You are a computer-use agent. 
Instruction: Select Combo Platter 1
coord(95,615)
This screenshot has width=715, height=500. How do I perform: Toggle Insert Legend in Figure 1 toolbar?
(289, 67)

== Exercise aim ==
Restate the records from above exactly as they read.

== Your response ==
You are a computer-use agent. 
Instruction: Select Combo Platter 1
coord(95,615)
This screenshot has width=715, height=500. How do I perform: Toggle Insert Legend in Figure 1 toolbar?
(289, 67)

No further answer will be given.